* [Document extract]
Post by Bernard Muller » Mon Mar 11, 2019 3:56 pm

2 Cor 5:16; So that we henceforth have known no one according to the flesh, and even if we have known Christ according to the flesh, yet now we know him no more

See http://historical-jesus.info/20.html
if anyone know about somebody or something from the past does not necessarily mean he/she had to be an eyewitness.
Paul (and his converts in Corinth) had the opportunity to know about Jesus and his crucifixion as Christ (king of the Jews) first hand from eyewitnesses still alive (such as James, his brother and/or some of Jesus Galileans followers, and/or proto-Christians, all of them in Jerusalem, etc).
Even if Paul is silent about a historic Jesus (for good reason: Jesus was not really "historic" during his lifetime), he indicated, in passing, some characteristics about the historical (somebody/something existing in the past) Jesus: he was a Jew from Zion, humble, not looking like a Son of God, poor, servant of the Jews, having blood brothers, one being James, and crucified in Zion (= heartland of the Jews). So Paul knew about the earthly human Jesus, even if he claimed he did not know him (or rather was not interested in that Jesus, because detrimental to his teachings, except for his crucifixion as Christ, at first a controversial divine mystery, which eventually he learned to explain later (as the salvatic sacrifice)).

* [Exercise requirements] Print the entire forum post on Paul's knowledge of Jesus, word for word. The lines are not needed for anything here.

* [Source excerpt]

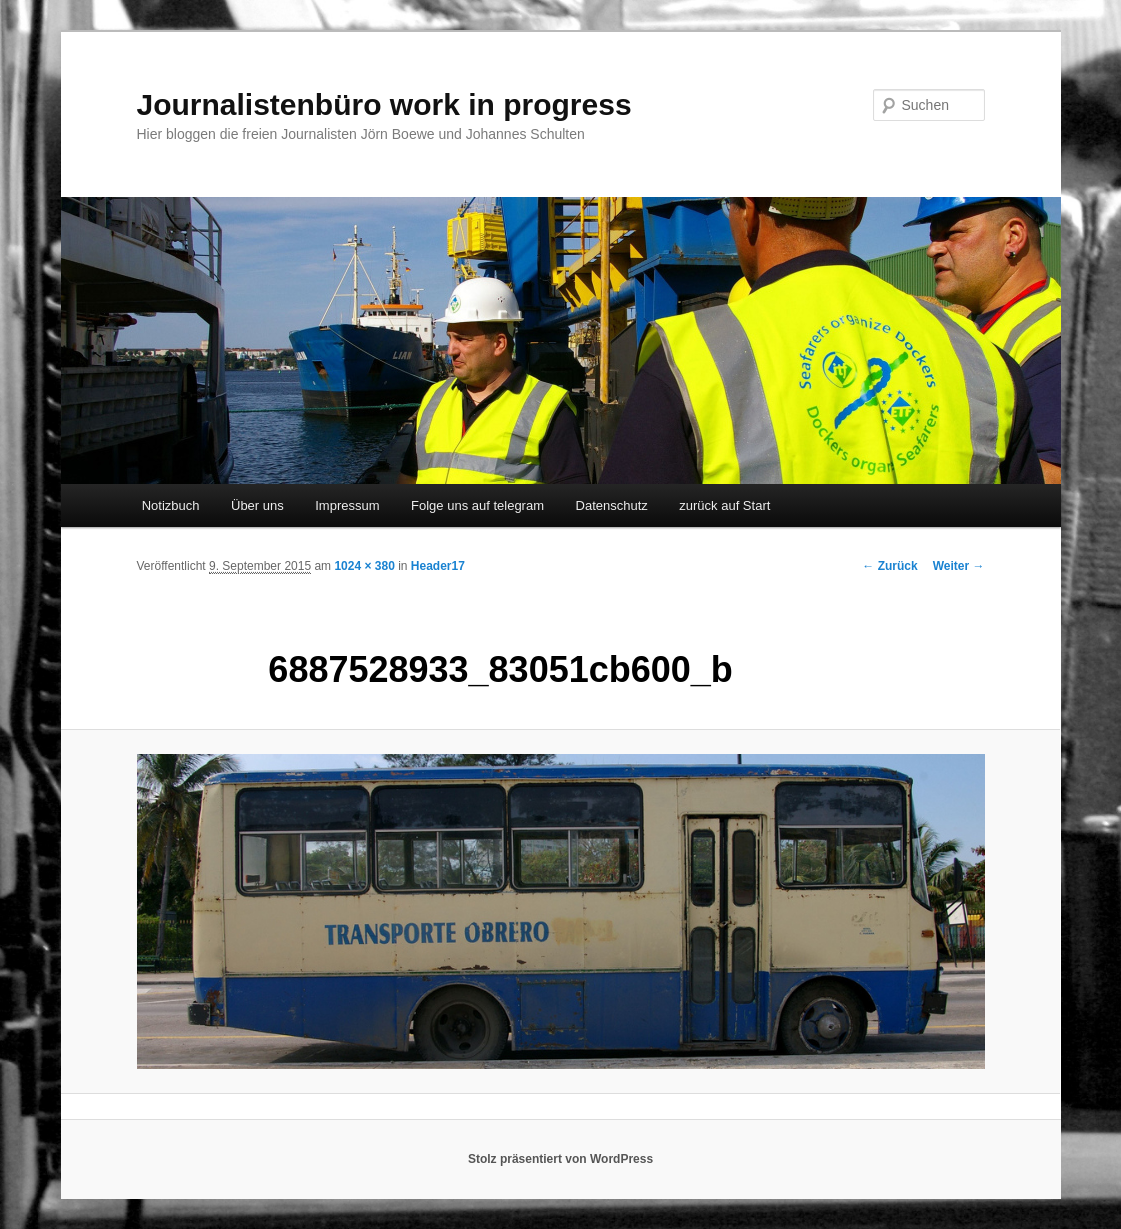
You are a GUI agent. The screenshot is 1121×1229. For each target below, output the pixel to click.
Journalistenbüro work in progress (384, 104)
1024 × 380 (364, 566)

* [Correct result]
Post by Bernard Muller » Mon Mar 11, 2019 3:56 pm

2 Cor 5:16; So that we henceforth have known no one according to the flesh, and even if we have known Christ according to the flesh, yet now we know him no more

See http://historical-jesus.info/20.html
if anyone know about somebody or something from the past does not necessarily mean he/she had to be an eyewitness.
Paul (and his converts in Corinth) had the opportunity to know about Jesus and his crucifixion as Christ (king of the Jews) first hand from eyewitnesses still alive (such as James, his brother and/or some of Jesus Galileans followers, and/or proto-Christians, all of them in Jerusalem, etc).
Even if Paul is silent about a historic Jesus (for good reason: Jesus was not really "historic" during his lifetime), he indicated, in passing, some characteristics about the historical (somebody/something existing in the past) Jesus: he was a Jew from Zion, humble, not looking like a Son of God, poor, servant of the Jews, having blood brothers, one being James, and crucified in Zion (= heartland of the Jews). So Paul knew about the earthly human Jesus, even if he claimed he did not know him (or rather was not interested in that Jesus, because detrimental to his teachings, except for his crucifixion as Christ, at first a controversial divine mystery, which eventually he learned to explain later (as the salvatic sacrifice)).